Terry Gilliam con la nuova pellicola riesce a esaudire uno dei suoi sogni nel cassetto, un progetto che viene realizzato dopo 25 anni di gestazione, L’Uomo che Uccise Don Chisciotte. Come ha fatto in altre opere, Gilliam racconta la volontà di sopraffazione dell’uomo sull’uomo, come si può ricordare in film quali Brazil, L’Esercito delle 12 Scimmie e Zero Theorem. In questo ritratto non tanto distopico è il regista stesso a mettersi in discussione e a rivelarsi come il Don Chisciotte di Hollywood.

Partiamo con calma però. Fin dalle prime scene si assiste al nostro protagonista, per l’appunto un regista cinematografico, che viene servito e riverito da tutti: già da qui si capisce benissimo che il tema del potere e dell’autorità sono centrali. Il protagonista sta attraversando un periodo di crisi esistenziale, non capisce bene come proseguire il suo lavoro ed è finito a girare uno spot in un paesino dove anni prima era stato per realizzare il suo primo cortometraggio. Così si ritrova ad affrontare il passato, a confrontarsi con ciò che ha seminato nella giovinezza, verificando che tutti i suoi amici, sono caduti in disgrazia.

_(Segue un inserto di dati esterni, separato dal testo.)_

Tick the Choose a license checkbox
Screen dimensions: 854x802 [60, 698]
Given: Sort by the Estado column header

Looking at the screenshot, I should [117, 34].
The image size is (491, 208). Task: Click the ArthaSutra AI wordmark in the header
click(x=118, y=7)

Il nostro protagonista, in cui lo stesso Terry Gilliam si cala, cerca di risolvere la situazione, ma in realtà è solo una battaglia contro i mulini a vento, proprio come fa il caro Don Chisciotte della Mancia. Terry Gilliam cerca di comunicarci che nonostante la sua insistenza, come anche quella di altri suoi egregi colleghi, di rivelare la natura umana, di denunciarla e di far passare il messaggio “riflettiamo e cambiamo”, è una battaglia inutile, uno scontrarsi contro i mulini a vento, contro le sacche del vino. In una società dell’apparenza, dell’opportunismo, dove le donne si sentono costrette a scegliere uomini orrendi solo per riuscire a elevare il proprio status e dove uomini di potere possono permettersi di comportarsi come preferiscono, incuranti della vita altrui, si capisce che la battaglia di denuncia di Terry Gilliam come quella di altri registi sembra davvero tempo perso, in un periodo dove la cavalleria è scomparsa e rimane solo il vuoto del denaro e il piacere della crudeltà.

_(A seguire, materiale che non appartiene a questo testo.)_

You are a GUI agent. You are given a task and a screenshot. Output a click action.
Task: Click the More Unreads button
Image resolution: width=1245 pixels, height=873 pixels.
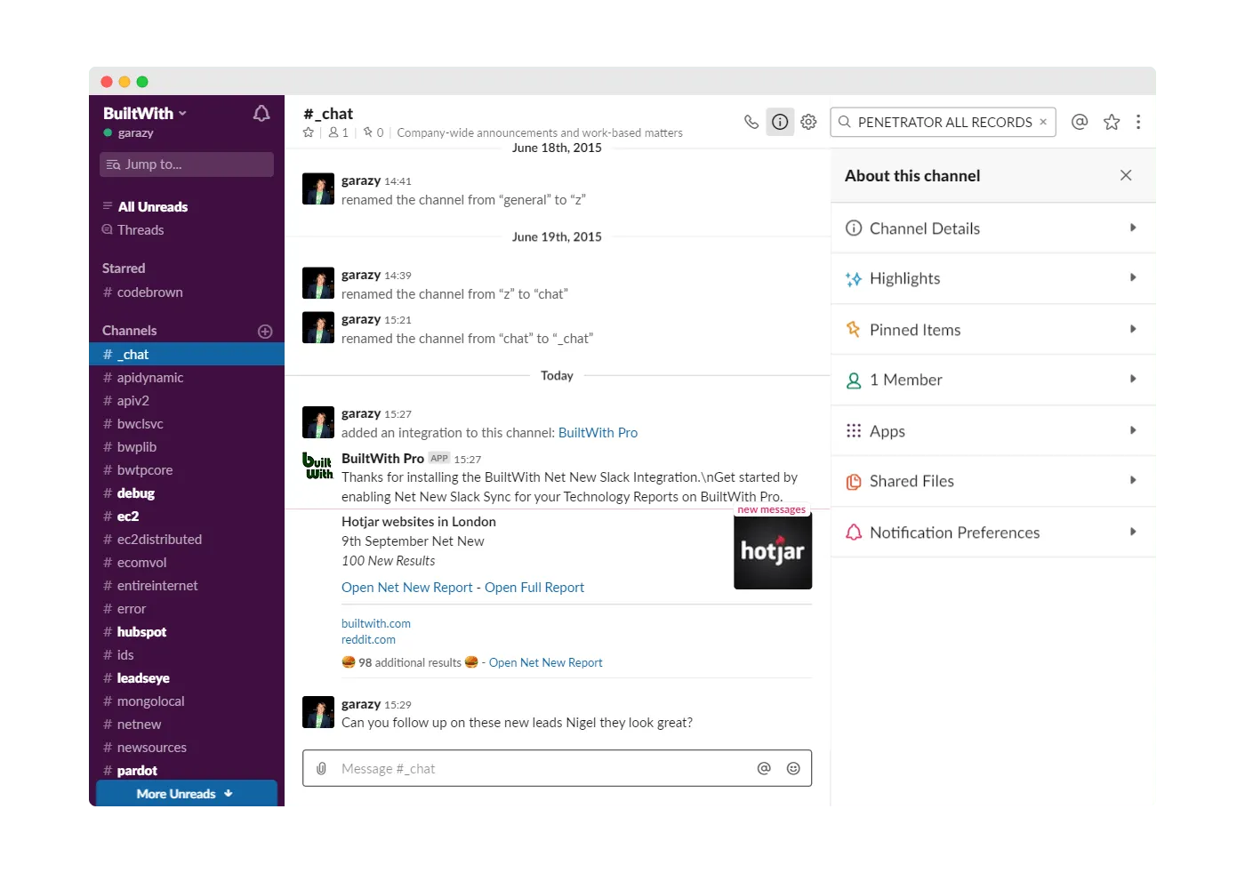(186, 794)
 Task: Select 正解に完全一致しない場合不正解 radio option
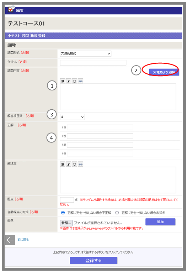63,213
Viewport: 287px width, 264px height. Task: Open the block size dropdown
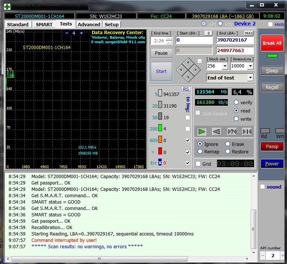225,66
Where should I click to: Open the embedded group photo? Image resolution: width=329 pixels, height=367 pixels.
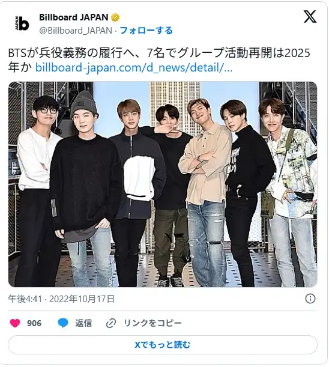[x=163, y=184]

Lo stesso Terry Gilliam racconta ai giornali: "Per me il cinema è la cosa che ho vissuto fin da ragazzo: entrare in una grande sala buia e vedere cose fantastiche che erano meglio della mia vita, cose magnifiche e totalmente nuove per me. Questo era quello che mi piaceva del cinema, esiste ancora? Non lo so". Il giornalista lo incalza: "E qual è la storia che vorrebbe raccontare oggi?". "Non lo so, questo è il mio grande problema. Non ho storie che vorrei raccontare. Sto continuando a cercare, leggo di tutto alla ricerca di ispirazione. Sono confuso: il mondo è molto cambiato. Forse non ho più storie da raccontare".

Chissà che i tempi cambino e torni in Terry Gilliam la voglia di narrare ancora, d’altronde ha dichiarato ai giornali: "Mi sono identificato in Don Chisciotte e nel suo creatore, solo che lui credeva che la letteratura potesse migliorare l’umanità e io credo che lo possa fare il cinema". La speranza è l'ultima a morire.